Yup. Copying my post from reddit: Seems like the title should really be criticis...

Yup. Copying my post from reddit:

Seems like the title should really be criticisms of STT groups in the industry, work from academic groups is ignored.

The original article was kind of silly anyways, it was all engineering work, very little research. Engineering work is important, but you're not going to get an image net moment in ASR by twiddling with hyperparameters or reducing training time. Also a bizarre decision to pick deepspeech as a framework, of course your models will take forever to train and won't even be that good in the end. It's end-to-end and hasn't been SOTA for a while.

> It is hard to include the original Deep Speech paper in this list, mainly because of how many different things they tried, popularized, and pioneered.

Had to laugh at this. What exactly did they "popularize and pioneer" other than the practice of training and reporting results on very large private datasets? [This, among others, was a much more important end-to-end paper I think.](https://arxiv.org/pdf/1303.5778.pdf)

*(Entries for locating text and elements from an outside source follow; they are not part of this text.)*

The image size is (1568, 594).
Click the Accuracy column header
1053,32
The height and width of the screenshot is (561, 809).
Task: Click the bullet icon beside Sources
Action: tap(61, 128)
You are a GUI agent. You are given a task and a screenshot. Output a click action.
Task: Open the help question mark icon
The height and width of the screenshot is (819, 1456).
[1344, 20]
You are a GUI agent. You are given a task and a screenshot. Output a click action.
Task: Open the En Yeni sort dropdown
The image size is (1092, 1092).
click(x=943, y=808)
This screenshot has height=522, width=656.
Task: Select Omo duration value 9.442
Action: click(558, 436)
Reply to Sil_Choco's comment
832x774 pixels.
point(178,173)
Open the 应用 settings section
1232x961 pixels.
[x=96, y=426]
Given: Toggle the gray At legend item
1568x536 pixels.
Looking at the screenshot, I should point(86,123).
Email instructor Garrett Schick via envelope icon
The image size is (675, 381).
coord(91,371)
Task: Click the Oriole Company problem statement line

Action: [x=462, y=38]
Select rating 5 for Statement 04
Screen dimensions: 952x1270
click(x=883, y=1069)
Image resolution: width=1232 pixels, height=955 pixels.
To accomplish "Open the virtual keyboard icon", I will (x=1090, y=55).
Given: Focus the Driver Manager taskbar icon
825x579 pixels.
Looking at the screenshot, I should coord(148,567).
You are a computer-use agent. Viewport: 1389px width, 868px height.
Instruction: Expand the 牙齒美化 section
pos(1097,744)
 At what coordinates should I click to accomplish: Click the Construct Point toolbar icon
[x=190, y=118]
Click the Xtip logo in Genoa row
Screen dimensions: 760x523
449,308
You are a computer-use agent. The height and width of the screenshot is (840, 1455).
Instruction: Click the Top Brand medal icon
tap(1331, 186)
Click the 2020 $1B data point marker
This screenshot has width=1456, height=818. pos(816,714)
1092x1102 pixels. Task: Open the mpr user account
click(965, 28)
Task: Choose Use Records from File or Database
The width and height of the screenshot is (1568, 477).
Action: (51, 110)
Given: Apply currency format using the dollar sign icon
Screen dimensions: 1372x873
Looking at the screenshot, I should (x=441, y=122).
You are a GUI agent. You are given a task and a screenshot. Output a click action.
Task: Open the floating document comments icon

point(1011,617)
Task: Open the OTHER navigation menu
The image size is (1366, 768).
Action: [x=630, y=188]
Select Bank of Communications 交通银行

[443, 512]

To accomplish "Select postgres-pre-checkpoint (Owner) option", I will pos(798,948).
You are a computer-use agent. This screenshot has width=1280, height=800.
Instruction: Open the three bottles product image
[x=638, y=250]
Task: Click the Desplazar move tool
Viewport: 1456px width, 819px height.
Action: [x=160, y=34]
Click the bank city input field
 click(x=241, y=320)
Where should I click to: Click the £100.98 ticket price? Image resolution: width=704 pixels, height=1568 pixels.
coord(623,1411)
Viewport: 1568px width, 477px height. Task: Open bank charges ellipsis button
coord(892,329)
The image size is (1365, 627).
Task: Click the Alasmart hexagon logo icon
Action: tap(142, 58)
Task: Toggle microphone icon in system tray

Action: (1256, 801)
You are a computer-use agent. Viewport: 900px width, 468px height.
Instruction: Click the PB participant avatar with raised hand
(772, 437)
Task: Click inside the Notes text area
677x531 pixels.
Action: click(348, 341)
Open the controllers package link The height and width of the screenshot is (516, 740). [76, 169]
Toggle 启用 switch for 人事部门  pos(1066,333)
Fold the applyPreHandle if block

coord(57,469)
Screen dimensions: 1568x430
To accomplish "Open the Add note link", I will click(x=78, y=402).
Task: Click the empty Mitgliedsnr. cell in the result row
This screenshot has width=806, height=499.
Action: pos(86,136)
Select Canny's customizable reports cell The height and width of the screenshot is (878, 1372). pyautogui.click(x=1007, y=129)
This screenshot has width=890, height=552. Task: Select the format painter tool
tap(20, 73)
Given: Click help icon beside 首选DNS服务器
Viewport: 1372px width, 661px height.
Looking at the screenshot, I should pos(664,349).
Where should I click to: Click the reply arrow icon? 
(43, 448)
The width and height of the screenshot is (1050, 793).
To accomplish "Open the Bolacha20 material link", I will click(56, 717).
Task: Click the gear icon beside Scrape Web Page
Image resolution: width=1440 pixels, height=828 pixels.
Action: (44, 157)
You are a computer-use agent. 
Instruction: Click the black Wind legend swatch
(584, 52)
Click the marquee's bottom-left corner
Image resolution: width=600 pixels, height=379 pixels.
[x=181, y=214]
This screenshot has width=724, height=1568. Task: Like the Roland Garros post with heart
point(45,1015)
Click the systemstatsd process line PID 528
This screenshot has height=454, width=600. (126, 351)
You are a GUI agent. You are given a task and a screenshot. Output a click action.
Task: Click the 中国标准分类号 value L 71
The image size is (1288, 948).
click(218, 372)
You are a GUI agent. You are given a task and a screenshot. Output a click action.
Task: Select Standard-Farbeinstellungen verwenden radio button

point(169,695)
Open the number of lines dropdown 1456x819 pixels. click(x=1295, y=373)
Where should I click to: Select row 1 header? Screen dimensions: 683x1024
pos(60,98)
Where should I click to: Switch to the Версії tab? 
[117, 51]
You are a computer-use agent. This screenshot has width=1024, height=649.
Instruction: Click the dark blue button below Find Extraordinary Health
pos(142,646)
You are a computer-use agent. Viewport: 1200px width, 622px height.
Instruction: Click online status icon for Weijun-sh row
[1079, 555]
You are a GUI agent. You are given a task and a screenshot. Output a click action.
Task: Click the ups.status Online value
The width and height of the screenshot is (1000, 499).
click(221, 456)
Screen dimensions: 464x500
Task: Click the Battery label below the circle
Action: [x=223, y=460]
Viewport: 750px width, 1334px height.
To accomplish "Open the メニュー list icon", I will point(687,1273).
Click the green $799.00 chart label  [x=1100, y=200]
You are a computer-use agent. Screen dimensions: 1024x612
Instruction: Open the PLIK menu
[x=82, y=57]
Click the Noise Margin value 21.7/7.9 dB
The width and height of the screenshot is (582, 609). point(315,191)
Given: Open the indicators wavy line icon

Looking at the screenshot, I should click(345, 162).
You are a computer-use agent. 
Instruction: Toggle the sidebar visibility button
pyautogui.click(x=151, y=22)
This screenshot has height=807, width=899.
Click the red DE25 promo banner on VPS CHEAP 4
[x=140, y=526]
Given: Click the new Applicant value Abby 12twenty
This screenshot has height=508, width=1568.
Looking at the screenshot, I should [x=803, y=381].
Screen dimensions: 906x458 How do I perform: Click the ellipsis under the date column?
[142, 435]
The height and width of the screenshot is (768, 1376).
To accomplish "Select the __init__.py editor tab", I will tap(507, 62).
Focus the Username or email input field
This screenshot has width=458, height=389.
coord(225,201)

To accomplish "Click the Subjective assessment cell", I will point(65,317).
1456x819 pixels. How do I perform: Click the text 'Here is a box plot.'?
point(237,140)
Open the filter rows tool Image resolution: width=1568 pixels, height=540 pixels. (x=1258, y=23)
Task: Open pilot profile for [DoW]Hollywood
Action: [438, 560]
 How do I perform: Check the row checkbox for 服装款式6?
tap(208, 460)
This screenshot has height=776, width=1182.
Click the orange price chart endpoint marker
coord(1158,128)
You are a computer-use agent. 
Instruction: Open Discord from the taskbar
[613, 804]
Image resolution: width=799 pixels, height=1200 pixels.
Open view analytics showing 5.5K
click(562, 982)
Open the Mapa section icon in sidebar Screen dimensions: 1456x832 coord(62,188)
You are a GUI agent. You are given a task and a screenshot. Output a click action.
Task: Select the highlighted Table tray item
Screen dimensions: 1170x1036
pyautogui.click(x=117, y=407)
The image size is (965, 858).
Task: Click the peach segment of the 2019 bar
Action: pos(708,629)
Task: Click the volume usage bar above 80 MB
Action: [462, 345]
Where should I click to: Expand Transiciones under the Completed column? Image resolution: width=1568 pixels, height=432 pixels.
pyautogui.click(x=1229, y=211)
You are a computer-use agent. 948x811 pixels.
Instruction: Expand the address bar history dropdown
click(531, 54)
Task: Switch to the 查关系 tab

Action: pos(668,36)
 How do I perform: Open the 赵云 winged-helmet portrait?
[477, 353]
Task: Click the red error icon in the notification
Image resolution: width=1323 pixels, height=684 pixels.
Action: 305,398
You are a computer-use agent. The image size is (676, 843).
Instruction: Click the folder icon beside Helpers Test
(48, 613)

There are some good points about using private datasets and overfitting on a read-speech dataset, and using very large models etc. but I really wish they would have used their data to train a kaldi system. I can guess why they didn't, they have no background in speech and found it too hard to use. Still disappointing.

Anyways, I would argue the reason that a "imagenet moment" hasn't arrived for ASR is that vision is universal, but speech splits into different languages, making it much harder to build a single model that everyone else can use as a seed model. I believe multilingual models are the future.